Electro‐clinical criteria and surgical outcome: Is there a difference between mesial and lesional temporal lobe epilepsy?
Early recognition of mesial temporal lobe epilepsy (MTLE) is important as it is considered the prototype of an epileptic syndrome suited for surgical referral and treatment.1 MTLE is usually diagnosed based on the presence of several electrophysiological and clinical (electro‐clinical) signs and symptoms (seizure semiology), accompanied by the presence of hippocampal sclerosis (HS) on MRI.4 Diagnosing MTLE, however, can be difficult with no diagnostic rule to define the electro‐clinical syndrome.5 Evidence is lacking on how many, and which specific, electro‐clinical criteria are needed for its diagnosis and whether HS is a prerequisite.
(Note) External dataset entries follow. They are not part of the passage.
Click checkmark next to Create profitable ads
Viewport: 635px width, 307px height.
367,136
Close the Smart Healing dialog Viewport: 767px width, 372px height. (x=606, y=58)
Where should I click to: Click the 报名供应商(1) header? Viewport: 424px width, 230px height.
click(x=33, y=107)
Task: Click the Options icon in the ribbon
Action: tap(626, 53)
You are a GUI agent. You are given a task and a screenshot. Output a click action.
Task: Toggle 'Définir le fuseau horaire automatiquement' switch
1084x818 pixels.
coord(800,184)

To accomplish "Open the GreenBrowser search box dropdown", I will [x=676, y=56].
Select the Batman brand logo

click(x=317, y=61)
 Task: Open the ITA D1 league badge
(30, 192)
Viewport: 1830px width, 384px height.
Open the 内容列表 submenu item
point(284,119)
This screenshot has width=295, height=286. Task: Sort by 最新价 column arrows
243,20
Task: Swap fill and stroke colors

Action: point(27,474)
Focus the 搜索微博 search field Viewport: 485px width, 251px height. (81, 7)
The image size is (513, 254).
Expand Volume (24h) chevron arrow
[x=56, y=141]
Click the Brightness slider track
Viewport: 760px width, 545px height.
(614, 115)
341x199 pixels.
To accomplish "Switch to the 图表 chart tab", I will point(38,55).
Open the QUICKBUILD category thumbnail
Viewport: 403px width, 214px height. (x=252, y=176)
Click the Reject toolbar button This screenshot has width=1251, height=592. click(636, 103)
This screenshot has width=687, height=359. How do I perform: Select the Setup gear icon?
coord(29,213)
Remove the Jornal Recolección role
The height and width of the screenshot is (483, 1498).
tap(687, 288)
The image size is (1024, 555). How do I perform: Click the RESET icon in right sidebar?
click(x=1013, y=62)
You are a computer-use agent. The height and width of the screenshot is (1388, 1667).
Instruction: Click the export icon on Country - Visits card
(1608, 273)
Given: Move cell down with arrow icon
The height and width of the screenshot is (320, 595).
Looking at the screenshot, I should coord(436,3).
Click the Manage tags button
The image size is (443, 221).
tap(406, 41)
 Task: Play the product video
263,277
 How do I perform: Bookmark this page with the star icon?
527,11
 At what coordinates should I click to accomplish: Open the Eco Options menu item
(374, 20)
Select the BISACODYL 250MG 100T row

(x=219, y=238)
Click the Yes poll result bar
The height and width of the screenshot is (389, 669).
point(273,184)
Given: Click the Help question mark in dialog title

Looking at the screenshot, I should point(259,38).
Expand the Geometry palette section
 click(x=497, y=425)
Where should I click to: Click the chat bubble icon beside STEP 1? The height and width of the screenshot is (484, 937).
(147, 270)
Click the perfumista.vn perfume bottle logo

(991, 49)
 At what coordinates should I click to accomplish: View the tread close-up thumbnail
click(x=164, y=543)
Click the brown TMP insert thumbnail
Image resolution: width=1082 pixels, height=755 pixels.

Structural lesions, such as a tumour, cortical dysplasia, vascular or ischaemic lesion, near the mesial temporal structures may exist or co‐occur with HS, that is “dual pathology,” and give rise to similar electro‐clinical signs and symptoms.3 This may be explained by the fact that complex temporo‐insular and temporo‐opercular networks may be involved in seizure generation, and ictal onset zones may extend outside the hippocampus,6 as shown by intracerebral EEG recordings8 and neuroimaging studies.10 Lesional TLE may thus resemble MTLE due to HS and may have similar prospects regarding surgical outcome.12 Yet, as a whole, people with MTLE with HS still form the largest group being surgically treated.13
We aimed to assess whether MTLE due to HS was different from lesional causes of TLE with respect to electro‐clinical criteria and surgical outcome. We also assessed whether the underlying aetiology or electro‐clinical criteria could predict surgical outcome.